§ **Input records**
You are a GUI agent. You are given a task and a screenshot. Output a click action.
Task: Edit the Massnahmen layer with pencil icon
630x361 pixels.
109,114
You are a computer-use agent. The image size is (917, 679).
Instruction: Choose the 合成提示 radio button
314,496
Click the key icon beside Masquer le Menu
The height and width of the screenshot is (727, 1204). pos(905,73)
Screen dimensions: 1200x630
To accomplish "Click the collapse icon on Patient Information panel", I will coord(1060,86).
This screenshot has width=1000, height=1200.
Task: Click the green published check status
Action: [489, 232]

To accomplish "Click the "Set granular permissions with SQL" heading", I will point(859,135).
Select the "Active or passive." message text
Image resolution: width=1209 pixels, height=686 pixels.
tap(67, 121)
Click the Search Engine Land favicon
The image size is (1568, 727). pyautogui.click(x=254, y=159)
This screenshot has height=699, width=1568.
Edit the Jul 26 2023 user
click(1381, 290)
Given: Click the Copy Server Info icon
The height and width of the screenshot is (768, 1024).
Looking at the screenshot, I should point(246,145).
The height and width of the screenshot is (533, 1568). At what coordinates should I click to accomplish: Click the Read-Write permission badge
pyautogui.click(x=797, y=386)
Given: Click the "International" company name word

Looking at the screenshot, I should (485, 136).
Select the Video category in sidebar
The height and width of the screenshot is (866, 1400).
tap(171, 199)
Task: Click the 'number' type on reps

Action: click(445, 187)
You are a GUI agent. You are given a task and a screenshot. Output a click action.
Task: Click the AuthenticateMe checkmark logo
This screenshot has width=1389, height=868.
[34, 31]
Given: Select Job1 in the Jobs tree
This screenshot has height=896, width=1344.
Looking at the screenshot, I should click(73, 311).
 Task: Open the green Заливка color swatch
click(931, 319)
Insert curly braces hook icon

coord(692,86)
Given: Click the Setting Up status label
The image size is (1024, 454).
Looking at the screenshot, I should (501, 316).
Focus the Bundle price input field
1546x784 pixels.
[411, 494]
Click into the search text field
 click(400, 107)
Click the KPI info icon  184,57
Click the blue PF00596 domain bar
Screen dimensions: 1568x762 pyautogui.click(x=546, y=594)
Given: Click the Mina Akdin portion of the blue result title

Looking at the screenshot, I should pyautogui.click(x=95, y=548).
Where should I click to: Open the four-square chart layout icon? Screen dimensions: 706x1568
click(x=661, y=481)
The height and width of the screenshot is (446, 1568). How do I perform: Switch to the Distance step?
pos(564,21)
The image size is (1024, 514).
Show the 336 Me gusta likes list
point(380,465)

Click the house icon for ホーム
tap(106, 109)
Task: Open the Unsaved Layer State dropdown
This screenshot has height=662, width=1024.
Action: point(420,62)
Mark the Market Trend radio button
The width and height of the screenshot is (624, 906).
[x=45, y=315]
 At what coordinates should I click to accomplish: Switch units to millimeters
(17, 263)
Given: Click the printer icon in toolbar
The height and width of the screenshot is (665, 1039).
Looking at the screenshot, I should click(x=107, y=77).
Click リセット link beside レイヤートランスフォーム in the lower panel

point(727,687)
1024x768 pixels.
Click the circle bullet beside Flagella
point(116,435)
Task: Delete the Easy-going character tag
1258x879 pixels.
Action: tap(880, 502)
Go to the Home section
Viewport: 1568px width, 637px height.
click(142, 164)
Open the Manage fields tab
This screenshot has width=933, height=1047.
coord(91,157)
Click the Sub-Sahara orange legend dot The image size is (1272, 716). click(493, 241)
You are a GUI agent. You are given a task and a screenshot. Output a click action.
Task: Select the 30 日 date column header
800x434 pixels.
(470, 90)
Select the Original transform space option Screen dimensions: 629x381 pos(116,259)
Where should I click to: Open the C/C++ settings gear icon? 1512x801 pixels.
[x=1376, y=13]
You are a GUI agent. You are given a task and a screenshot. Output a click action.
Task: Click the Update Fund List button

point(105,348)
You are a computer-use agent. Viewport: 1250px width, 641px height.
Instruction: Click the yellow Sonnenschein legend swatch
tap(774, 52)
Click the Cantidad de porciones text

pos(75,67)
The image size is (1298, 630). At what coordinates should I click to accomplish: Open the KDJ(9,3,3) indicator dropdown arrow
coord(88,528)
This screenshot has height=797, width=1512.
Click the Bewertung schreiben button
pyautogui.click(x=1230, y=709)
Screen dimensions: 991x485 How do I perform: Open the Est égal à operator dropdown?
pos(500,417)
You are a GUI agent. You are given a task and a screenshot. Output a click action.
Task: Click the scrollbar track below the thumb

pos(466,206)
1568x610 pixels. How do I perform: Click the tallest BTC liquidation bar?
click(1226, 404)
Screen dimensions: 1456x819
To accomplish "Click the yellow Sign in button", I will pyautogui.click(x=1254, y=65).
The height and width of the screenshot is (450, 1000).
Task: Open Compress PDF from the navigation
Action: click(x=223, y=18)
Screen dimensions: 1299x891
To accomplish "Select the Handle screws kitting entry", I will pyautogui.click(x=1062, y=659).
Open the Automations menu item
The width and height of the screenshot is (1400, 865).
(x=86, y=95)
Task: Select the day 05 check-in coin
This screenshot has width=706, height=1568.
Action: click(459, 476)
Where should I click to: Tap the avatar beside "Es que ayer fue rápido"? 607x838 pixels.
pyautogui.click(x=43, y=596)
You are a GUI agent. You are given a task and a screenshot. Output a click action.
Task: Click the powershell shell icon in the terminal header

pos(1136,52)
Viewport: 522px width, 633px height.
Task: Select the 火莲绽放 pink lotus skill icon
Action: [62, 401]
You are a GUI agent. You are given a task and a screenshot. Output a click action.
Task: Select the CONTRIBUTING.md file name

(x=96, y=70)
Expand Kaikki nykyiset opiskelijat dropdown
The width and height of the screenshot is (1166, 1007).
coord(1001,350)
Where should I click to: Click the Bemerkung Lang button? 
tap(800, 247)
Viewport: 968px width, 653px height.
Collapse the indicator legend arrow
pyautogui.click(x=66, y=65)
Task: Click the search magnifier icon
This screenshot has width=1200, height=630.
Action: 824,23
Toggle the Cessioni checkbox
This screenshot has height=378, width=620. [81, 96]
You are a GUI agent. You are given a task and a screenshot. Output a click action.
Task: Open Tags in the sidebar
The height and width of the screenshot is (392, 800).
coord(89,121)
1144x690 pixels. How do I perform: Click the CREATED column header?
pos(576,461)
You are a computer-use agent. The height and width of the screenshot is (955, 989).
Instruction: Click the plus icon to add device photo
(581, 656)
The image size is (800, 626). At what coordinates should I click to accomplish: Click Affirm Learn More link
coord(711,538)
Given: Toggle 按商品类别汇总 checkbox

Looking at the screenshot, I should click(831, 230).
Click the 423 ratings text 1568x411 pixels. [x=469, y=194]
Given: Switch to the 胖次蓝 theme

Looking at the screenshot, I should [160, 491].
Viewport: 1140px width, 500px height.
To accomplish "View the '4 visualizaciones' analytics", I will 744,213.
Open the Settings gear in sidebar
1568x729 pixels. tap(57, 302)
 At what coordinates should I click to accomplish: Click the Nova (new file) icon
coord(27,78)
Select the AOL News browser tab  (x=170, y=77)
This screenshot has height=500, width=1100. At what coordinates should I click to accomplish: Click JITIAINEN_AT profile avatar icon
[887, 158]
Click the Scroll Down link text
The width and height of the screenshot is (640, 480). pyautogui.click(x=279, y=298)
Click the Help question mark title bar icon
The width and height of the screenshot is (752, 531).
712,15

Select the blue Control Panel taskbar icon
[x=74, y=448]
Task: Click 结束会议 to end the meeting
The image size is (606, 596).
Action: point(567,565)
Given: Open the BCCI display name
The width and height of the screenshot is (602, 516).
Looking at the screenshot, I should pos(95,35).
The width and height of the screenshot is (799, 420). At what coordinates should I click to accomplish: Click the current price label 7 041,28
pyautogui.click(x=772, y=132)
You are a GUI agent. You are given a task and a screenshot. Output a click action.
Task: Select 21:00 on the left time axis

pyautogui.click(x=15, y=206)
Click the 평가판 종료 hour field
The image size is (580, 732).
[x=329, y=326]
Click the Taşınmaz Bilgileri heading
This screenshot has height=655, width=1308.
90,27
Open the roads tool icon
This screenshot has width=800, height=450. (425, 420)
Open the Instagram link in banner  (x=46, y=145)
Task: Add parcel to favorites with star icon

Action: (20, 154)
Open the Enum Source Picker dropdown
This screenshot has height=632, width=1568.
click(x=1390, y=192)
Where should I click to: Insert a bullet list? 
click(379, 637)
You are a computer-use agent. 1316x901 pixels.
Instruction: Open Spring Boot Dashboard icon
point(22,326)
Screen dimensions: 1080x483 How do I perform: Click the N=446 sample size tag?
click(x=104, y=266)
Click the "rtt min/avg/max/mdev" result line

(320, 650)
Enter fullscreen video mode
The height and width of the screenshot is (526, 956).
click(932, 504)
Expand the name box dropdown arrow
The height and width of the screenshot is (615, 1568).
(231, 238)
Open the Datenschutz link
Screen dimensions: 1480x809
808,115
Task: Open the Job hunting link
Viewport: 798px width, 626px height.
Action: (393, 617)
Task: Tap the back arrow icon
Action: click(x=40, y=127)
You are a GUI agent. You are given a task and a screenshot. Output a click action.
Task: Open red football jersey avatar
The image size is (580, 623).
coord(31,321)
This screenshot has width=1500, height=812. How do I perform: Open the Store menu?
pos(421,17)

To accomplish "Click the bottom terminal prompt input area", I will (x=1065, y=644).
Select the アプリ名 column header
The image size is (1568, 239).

§ **What is being asked**
Look through the entries and return every line where "computer" appears.

§ **Expected answer**
You are a computer-use agent. The image size is (917, 679).
You are a computer-use agent. Viewport: 1250px width, 641px height.
You are a computer-use agent. The height and width of the screenshot is (955, 989).
You are a computer-use agent. 1316x901 pixels.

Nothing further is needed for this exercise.